Consider two sets, X and Y, with words of length m and n respectively, such that m > n. A function  $H: X \longrightarrow Y$  can be defined as a hash (or compressing) function, since elements of Y are generally called hashes or digests. H is defined to be deterministic and computationally efficient. To consider H as cryptographic, other restrictions are taken into account:

- Preimage resistance, *i.e.* the function cannot be inverted efficiently;
- Second preimage resistance, *i.e.* given  $m_0 \in X$ , it should not be computationally feasible to find a different  $m_1 \in X$  such that their hashes are equal;
- Collision resistance, *i.e.* it should not be computationally feasible to find any two distinct messages in X with equal hashes;
- Presence of the avalanche effect, wherein a single bit change on the input should change approximately half of the bits on the output.

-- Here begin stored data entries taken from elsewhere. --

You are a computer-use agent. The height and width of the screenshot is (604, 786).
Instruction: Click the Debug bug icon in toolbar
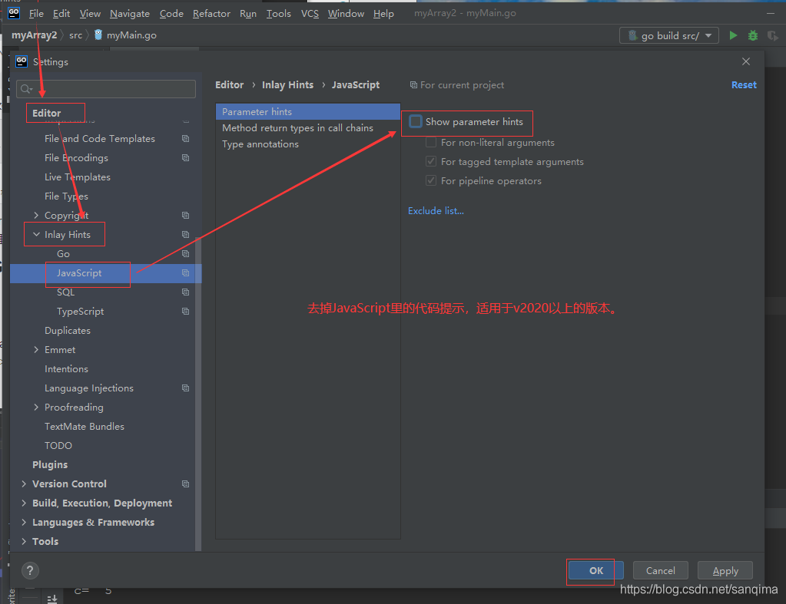[x=753, y=35]
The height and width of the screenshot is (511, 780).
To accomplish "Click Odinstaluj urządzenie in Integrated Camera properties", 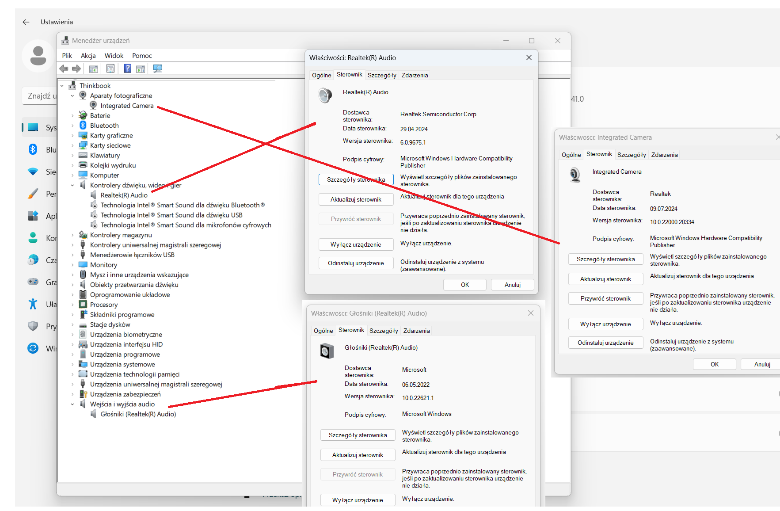I will coord(605,343).
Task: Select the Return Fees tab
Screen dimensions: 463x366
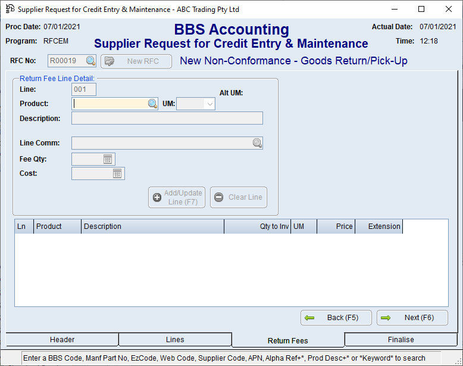Action: coord(288,341)
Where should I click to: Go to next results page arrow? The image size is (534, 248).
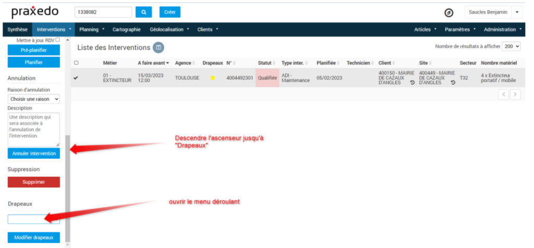(x=515, y=94)
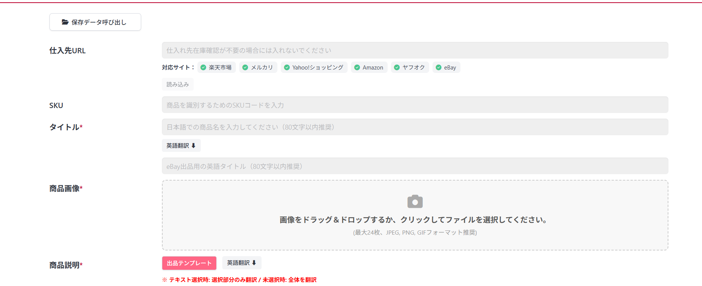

Note that collision resistance implies second preimage resistance. In the former, an attacker may choose any two messages from X, whereas in the latter one message is fixed and cannot be changed. Hence, it is said that second preimage resistance is much stronger as a security requirement.

### 7.3 Message authentication code

To create a message that has not only integrity, but also authenticity (i.e. one can verify if it really came from a specified sender), a MAC construction has to be employed. It authenticates a message by signing it with a symmetric

key. Consequently, there must be a way for two (or more) entities to agree on a key. It follows that, if a key is shared between multiple devices (e.g. a sensor network), every device that can verify a MAC can also generate other MACs. It consists of three algorithms that can be computed efficiently:

- Key generation, where on input of a security parameter n (usually a large enough integer), a random key is produced from a key space (e.g. the set of all binary words of length n);
- Signature generation, where on input of a key and any message, it produces a tag (a short name for an authenticated message);
- Signature verification, where on input of a tag and a key, it returns a Boolean value on whether the tag was created with that key.

Note that this construction should be able to resist forgeries, that is, it should be computationally unfeasible to guess the MAC for messages that were created with an unknown key. We give an example of MAC algorithm in the form of Poly1305-AES and refer to the original paper for detailed explanations [Ber05]. It is sufficient to know that Poly1305 is a polynomial evaluation modulo  $2^{130} - 5$ , with the following parameters: a secret key with two values (the key for AES and a random integer with special properties), an unique number (nonce) to be encrypted using AES, and the message to be tagged. The underlying security of the algorithm is based on the nonce encryption mechanism. Observe that AES may be replaced at any time by another cipher.

#### 7.4 Power analysis

A cryptographic algorithm is not only required to present a solid mathematical proof, but also implementations that can resist side-channel attacks. Secret information may be retrieved if it can be finely measured and physically exploited. Cache and timing attacks, introduction of faults by placing the device under extreme conditions, acoustic and electromagnetic monitoring etc. are various forms of side-channel attacks. We focus on the concept of power analysis, introduced in [KJJ99], in which the power consumption may be studied to obtain sensitive data from a given device, and further restrict our scope to simple power analysis, where one can directly measure and visualize the power consumption collected from cryptographic operations.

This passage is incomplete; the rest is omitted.